Li presero uno ad uno, portandoli via durante la notte. Li avevano legati con il fil di ferro.

I polsi sanguinavano e gli occhi erano pesti, ma i loro sguardi fieri.

E io me li ricordo bene perché io li ho visti. Li avevano massacrati di botte e coperti di insulti e li avevano costretti ad un'assurda processione per le vie di Casale con un cartello appeso al collo con scritto “ecco i leoni di Tom”.

E ancora a schiaffeggiarli, a menarli, a sputargli addosso, davanti a tutti.

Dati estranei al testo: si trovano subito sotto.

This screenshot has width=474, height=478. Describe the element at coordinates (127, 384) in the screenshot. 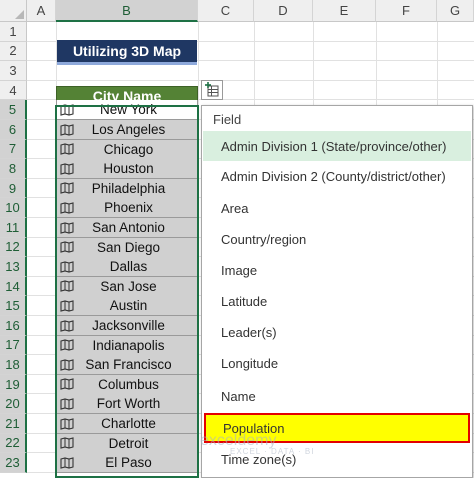

I see `city-cell: Columbus` at that location.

E loro in silenzio, i volti privi di odio e trionfanti e liberi.

E allora ho imprecato anch'io, come mio padre, per la prima volta nella mia vita: davanti a quello scempio, contro il duce e gli altri piccoli duce della mia città, contro quei fascisti che avevano fatto fucilare i ragazzi di Tom senza neanche un prete che potesse stargli accanto. Li avevano fatti fucilare costringendo altri ragazzi come loro a sparare.

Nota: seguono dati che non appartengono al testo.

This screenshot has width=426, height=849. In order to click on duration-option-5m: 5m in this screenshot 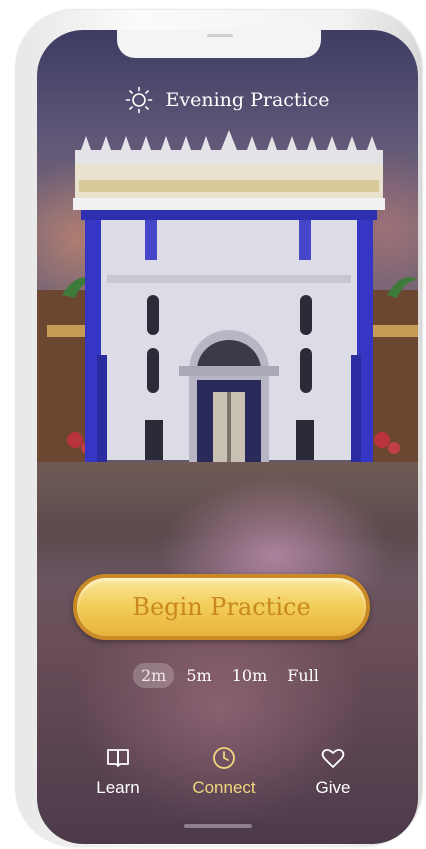, I will do `click(198, 676)`.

Avevano lasciato i corpi dei ragazzi di Tom per due giorni e due notti lì nel fango e nella neve. Ricordo le casse da morto fatte in fretta e ricordo gli uomini che dovevano seppellirli, ricordo che avevano spezzato i cadaveri congelati con il picco e il badile per farceli entrare in tutta fretta in quelle casse. E ricordo che i fascisti andavano sulle tombe ad oltraggiarli, i ragazzi di Tom, e sparavano sulle croci o strappavano via i fiori rossi portati dalle madri.

Da quel momento il mio unico desiderio era di vederli morti tutti, i fascisti.

Avevo tredici anni quel 15 gennaio 1945, ma ero già grande abbastanza per capire quanto fosse assurda quella guerra che aveva portato via Tom, il mio fratello maggiore.